D. Data exploration with the GeoViz Toolkit
Let's start to use the toolkit to visually think and explore the data we have at hand. This section will walk you through an example data exploration using the GeoViz Toolkit with the data preloaded into the Toolkit.
- First let's start with something we know about the data we are using. Look at this election map from the New York Times. Take time to look through it if you are unfamiliar with the election from 2008. We are going to use some of this as our hypothetical basis of what we already know about this election data.
- On the NY Times map, click on the County Leaders button in the upper left of the display so the map looks as it does in the image below.
Note: This representation is called a choropleth map. Click on the County bubbles link in the display to see a good example of a proportional symbols representation. In lesson 4 we discuss choropleth maps and in lesson 5 we discuss map representations (including proportional symbols).Credit: The New York Times
Notice that the map is not a bivariate map, like we are working with in the GeoViz Toolkit. It is a univariate map that uses a diverging color scheme (i.e. red for a Republican win in 2008 and blue for a Democratic win in 2008, and the value of the red and blue is determined by the margin of the win. See the map key for class ranges). This representation is also refered to as a bipolar map.
- Looking at our bivariate map in the GeoViz Toolkit showing the two 'percent vote' variables (Obama_PCT and McCain_PCT), classed as quantiles, it doesn't look too far off from the NYT county leaders map.

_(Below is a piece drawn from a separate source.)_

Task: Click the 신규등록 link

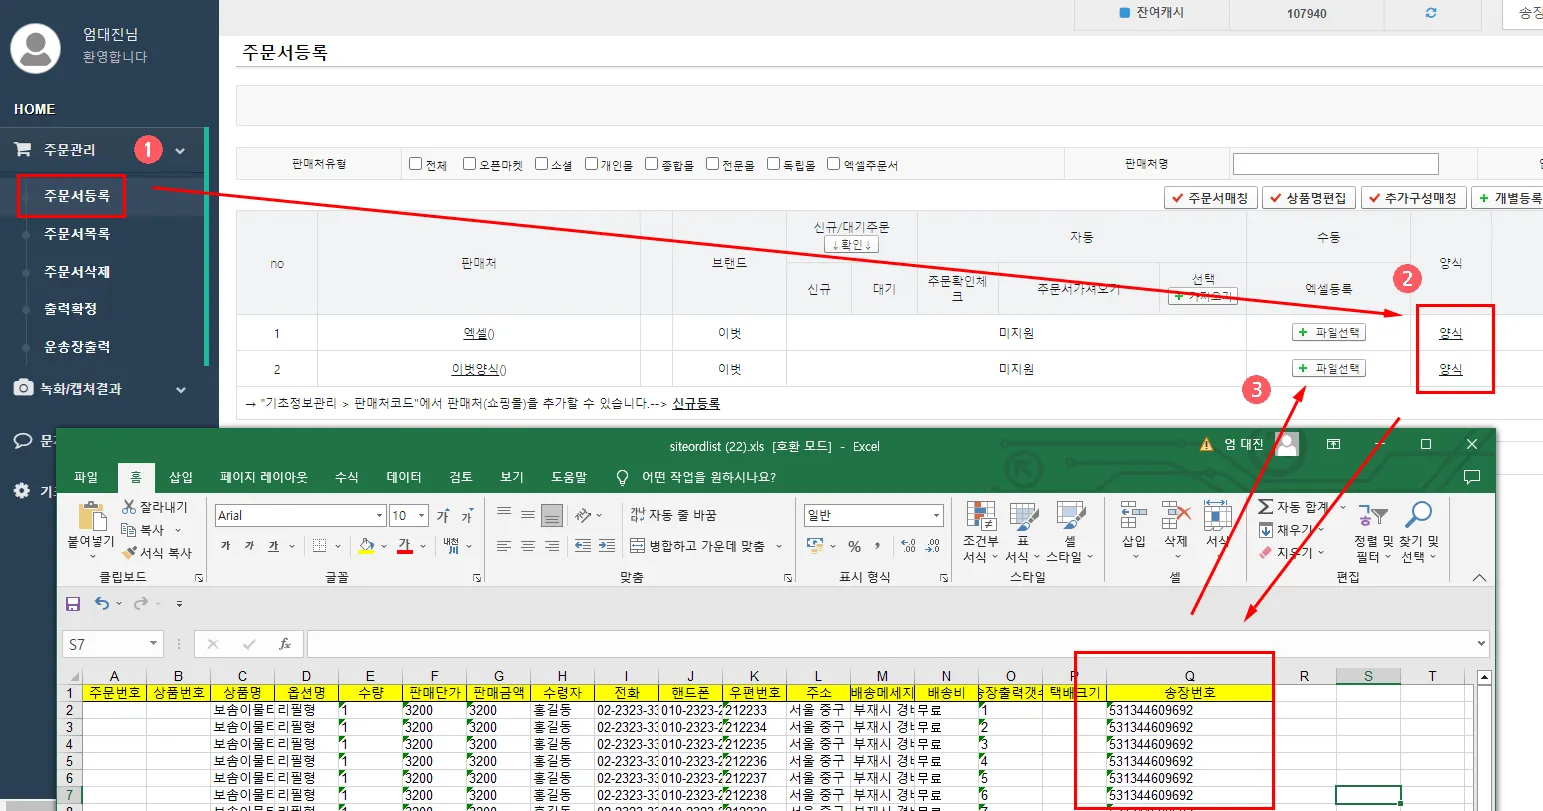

- Because I have access to election data from 2004 and 2008, I am going to explore some of the differences between those two elections via the Democratic candidate variables. And because there has been a lot of press about how race has affected the election (in '08 and '12), I am going to look at some race/ethnicity variables.
The VariablePicker, the tool in the upper left of the Toolkit window (by default), is the way to update all or many of the tools in the Toolkit at one time, and the only way to get the variables you want in the parallel plot.
Using the variable picker, and the Ctrl key (or Command on a Mac), select OBAMA_PCT, KERRY_PCT, BLACK, WHITE, HISP_LAT. Then click the Send Selection button. (You will have to scroll down past a lot of variables to get to the last four mentioned).
- Looking at the bivariate map with the percent Obama vote from '08 and the percent Kerry vote from '04, we can see much of the U.S. voted similarly in the two elections.
If you did not change the default color scheme, we can see that the light gray counties represent low votes for both of those candidates, and counties that are dark purple have relatively high votes for both of those candidates. (Keep in mind that we are using quantile classification - which arbitrarily places the same number of counties in each class for the two variables). Once you understand the color scheme and correlation of these two variables, it follows that counties that are blue had higher percentage votes for Obama in '08 than they did for Kerry in '04, and counties that are red had higher percentage votes for Kerry in '04 than Obama in '08. With this tool we can then easily identify geographical areas that voted more Democratic or more Republican in '08 compared to the '04 presidential election.Credit: A. Gruver
Where do you see voting shifts from '04 to '08? It appears from this symbolization that areas in the eastern Midwest became more Democratic in '08, and the Arkansas and Tennessee area became more Republican in '08 compared to '04.
- Now look at the scatter plot and the parallel plot with these variables. The scatter plot shows a strong correlation between the two variables (OBAMA_PCT and KERRY_PCT), but with more variance than the inverse correlation between Obama and McCain (e.g. there are more dots further from the line of best fit and the "rSquare" value is not as strong. Note: the r squared value quantifies the amount of variability in a data set).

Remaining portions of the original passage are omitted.